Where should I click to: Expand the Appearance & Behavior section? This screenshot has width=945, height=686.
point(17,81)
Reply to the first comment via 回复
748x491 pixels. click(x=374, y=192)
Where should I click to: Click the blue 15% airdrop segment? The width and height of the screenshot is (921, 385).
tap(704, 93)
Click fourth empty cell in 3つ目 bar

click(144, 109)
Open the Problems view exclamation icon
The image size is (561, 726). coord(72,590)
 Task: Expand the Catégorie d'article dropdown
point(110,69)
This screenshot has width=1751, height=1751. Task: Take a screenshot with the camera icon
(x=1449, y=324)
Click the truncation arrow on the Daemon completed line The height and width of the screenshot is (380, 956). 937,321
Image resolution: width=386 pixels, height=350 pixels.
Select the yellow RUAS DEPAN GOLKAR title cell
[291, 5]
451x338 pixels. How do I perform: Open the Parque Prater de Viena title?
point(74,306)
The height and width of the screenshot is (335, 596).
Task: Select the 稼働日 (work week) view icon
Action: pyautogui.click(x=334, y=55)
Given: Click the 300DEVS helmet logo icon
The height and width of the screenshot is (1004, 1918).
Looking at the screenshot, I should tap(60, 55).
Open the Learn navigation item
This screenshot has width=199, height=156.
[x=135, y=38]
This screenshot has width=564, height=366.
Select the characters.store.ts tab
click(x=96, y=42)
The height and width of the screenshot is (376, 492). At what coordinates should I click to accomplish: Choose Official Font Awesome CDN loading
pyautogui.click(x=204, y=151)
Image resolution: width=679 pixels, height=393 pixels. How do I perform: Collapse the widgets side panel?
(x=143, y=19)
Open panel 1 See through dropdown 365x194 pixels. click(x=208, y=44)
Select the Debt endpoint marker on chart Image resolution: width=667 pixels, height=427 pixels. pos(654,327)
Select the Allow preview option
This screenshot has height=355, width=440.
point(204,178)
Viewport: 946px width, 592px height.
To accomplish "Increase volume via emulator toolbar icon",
____________________
:: ABOUT THIS EXERCISE ::
Where a line contains "This screenshot has height=355, width=440.", begin there and output each line through the end of the data above, exactly; give no other lines.

:: EXPECTED ANSWER ::
This screenshot has height=355, width=440.
point(204,178)
Viewport: 946px width, 592px height.
To accomplish "Increase volume via emulator toolbar icon",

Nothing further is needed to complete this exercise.